Ticks control their host's hemostatic system by secretion of bioactive components during feeding that inhibit blood coagulation and platelet aggregation. Dissolution of platelets that have already aggregated can enhance control over the hemostatic system. It has been shown that disaggregation of aggregated platelets by the enzyme apyrase was accompanied by a shape change from the aggregated spherical form back to the discoid form associated with un-activated platelets. The present study concerns the disaggregation effect of the alpha IIb/beta3 antagonist, savignygrin.
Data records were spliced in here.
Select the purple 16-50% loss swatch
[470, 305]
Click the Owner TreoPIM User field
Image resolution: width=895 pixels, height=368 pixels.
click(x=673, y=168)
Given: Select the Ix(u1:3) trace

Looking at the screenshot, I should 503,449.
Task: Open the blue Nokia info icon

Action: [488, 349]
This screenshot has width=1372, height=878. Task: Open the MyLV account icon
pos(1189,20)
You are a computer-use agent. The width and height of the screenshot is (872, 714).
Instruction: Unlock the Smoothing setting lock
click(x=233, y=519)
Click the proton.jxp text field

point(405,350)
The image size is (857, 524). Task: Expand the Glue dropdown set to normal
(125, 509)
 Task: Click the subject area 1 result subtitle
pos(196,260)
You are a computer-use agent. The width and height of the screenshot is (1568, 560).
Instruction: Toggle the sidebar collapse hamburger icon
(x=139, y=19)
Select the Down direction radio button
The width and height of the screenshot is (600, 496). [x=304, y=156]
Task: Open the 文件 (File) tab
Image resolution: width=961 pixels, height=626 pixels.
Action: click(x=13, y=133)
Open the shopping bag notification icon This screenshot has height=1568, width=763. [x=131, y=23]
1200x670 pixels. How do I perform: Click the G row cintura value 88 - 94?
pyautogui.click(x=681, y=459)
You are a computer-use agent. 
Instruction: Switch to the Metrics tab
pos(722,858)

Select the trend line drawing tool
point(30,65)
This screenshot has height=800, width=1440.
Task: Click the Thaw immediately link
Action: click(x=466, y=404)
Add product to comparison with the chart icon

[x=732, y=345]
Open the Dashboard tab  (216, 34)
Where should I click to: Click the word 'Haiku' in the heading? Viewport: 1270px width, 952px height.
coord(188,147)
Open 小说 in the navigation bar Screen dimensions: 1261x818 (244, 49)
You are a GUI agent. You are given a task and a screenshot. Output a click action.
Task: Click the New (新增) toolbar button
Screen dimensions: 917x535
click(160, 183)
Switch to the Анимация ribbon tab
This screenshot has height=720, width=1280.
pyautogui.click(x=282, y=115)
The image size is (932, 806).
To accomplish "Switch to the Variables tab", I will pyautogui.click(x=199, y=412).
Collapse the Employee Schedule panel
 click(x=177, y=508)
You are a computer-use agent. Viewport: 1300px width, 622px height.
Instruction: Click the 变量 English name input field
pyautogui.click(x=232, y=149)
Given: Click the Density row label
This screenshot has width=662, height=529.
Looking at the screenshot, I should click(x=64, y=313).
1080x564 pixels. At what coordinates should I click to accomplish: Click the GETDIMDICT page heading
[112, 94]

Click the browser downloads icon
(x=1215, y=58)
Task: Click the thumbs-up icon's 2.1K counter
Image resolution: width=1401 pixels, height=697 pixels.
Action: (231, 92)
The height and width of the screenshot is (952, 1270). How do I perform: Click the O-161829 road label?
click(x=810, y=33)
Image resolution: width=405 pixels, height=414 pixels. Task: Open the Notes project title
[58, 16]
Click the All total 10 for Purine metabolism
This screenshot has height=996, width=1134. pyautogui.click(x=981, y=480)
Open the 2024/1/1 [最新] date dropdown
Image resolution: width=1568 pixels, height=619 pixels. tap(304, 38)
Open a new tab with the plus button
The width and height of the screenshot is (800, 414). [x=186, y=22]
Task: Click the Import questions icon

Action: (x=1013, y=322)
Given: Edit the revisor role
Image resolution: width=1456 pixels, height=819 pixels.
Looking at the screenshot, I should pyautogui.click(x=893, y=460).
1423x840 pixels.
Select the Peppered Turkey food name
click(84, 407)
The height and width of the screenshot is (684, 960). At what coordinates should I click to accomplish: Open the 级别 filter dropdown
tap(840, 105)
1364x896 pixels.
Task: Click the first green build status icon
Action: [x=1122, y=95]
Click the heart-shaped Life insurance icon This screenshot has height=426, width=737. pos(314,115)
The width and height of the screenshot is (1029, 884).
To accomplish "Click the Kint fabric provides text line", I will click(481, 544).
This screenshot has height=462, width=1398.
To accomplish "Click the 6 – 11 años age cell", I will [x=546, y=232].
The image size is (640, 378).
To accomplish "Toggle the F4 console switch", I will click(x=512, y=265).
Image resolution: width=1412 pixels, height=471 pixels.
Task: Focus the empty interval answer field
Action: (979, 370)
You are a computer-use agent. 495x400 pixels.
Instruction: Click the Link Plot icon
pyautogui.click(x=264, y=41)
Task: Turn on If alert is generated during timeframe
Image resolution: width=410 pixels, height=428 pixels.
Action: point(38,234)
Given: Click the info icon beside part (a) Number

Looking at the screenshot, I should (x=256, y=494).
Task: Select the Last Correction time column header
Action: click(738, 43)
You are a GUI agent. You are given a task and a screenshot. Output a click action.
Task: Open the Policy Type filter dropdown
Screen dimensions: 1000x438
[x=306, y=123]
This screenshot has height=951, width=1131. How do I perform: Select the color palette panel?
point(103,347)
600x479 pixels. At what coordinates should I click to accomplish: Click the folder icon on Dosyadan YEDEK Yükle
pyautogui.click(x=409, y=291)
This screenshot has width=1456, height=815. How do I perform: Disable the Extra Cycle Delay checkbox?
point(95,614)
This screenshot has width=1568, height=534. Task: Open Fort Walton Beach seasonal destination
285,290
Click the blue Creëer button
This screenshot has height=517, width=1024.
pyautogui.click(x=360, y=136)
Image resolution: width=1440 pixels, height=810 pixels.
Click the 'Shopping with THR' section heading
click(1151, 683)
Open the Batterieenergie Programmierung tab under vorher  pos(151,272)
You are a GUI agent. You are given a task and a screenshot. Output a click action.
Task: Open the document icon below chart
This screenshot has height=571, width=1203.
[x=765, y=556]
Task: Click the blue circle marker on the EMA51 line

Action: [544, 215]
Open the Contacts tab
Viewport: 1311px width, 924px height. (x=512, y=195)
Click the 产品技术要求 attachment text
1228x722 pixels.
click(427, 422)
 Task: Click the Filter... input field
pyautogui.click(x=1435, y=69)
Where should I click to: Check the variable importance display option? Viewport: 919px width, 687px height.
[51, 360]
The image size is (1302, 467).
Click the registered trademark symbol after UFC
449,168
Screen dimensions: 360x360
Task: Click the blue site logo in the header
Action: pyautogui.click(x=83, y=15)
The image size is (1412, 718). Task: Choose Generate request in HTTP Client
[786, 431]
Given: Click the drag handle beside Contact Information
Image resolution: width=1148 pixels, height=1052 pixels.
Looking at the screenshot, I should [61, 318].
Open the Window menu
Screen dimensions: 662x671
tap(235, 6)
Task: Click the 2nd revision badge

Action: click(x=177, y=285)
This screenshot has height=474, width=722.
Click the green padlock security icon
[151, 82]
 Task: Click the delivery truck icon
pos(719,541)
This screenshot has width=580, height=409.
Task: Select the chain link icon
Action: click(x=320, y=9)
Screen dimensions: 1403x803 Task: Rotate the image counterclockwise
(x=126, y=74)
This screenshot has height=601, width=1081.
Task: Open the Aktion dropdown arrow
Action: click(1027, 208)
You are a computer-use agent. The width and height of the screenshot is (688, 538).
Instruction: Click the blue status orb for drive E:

Aggregated platelets that were disaggregated by savignygrin and platelets pre-incubated with savignygrin before activation with ADP, retained a spherical form similar to platelets disaggregated by the fibrinogenolytic enzyme plasmin. The number of pseudopods were however, markedly reduced suggesting a disruption of the focal adhesion points that act as a localization point of alpha IIb/beta3. These results are concurrent with targeting of alpha IIb/beta3 and dissociation of fibrinogen from its receptor, once aggregation has taken place. This is the second mediator of platelet disaggregation found in soft ticks and suggests that disaggregation of aggregated platelets might play an important part in the anti-hemostatic strategy of ticks.